**EXERCISE BRIEF**
Starting with the line containing "You are a computer-use agent." and going on through the line containing "Instruction: Click the", return the lines of the data below exactly, and only those.

___ INPUT DATA

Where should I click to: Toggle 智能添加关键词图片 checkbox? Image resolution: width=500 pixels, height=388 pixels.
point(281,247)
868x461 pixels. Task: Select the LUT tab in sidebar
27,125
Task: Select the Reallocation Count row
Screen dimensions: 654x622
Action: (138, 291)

______
___ INPUT DATA

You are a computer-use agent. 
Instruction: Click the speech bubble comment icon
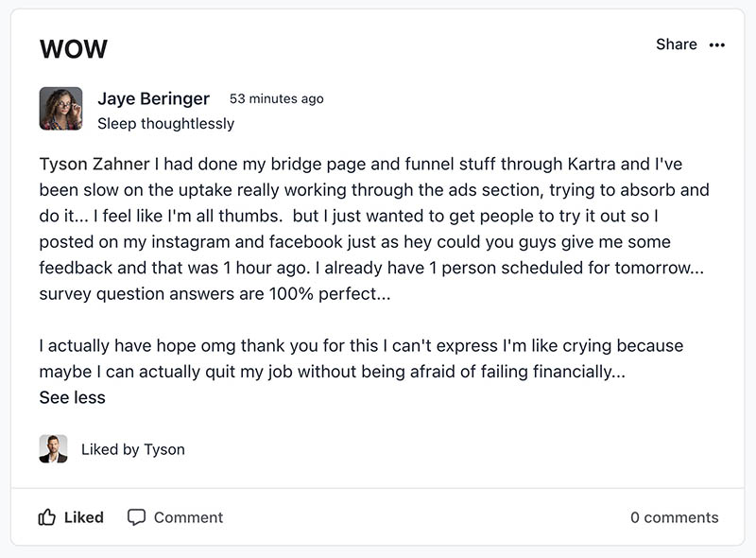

______

**SOLUTION TO THIS PROBLEM**
You are a computer-use agent. 
Instruction: Click the speech bubble comment icon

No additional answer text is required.